## Work request:
Find the line containing "At what coordinates" in the entries below. Restate it and each line after it, word for word, up to and including the line containing "You are a computer-use".

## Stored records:
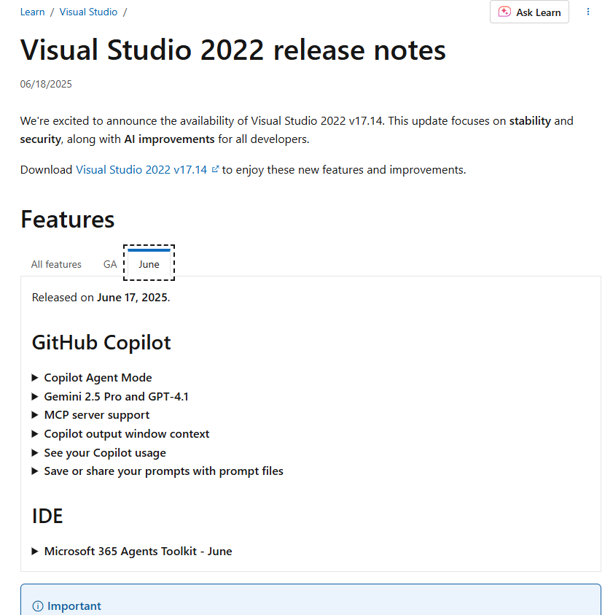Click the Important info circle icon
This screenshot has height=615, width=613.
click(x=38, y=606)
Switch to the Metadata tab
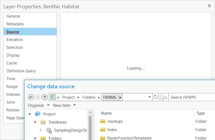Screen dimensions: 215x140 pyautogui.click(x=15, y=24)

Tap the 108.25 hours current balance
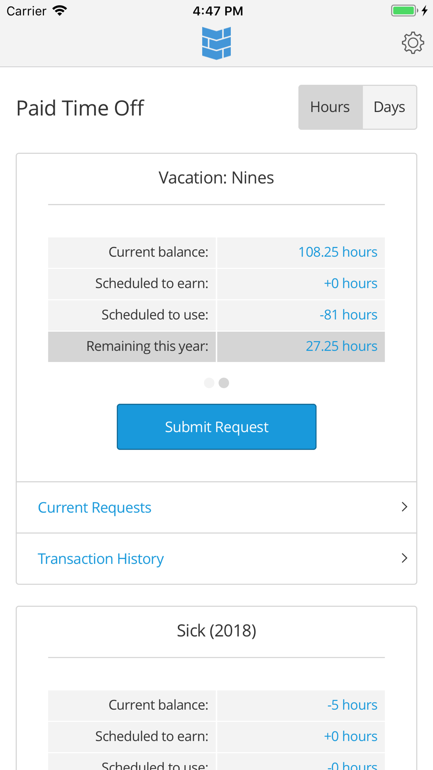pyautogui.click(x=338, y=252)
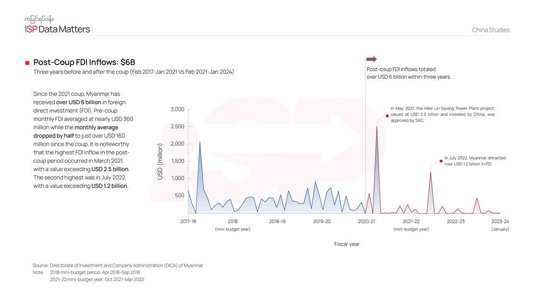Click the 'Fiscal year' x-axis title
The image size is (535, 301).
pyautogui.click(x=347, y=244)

---

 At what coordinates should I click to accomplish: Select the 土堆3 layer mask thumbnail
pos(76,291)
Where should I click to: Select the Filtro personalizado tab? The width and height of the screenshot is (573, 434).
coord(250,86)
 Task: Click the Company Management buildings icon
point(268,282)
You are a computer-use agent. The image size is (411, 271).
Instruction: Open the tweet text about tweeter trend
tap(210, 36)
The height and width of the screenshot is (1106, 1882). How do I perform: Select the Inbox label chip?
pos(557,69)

## Output for this task:
 At what coordinates should I click to accomplish: Select the 土堆3 layer mask thumbnail
pos(76,291)
Where should I click to: Select the Filtro personalizado tab? The width and height of the screenshot is (573, 434).
coord(250,86)
 Task: Click the Company Management buildings icon
point(268,282)
You are a computer-use agent. The image size is (411, 271).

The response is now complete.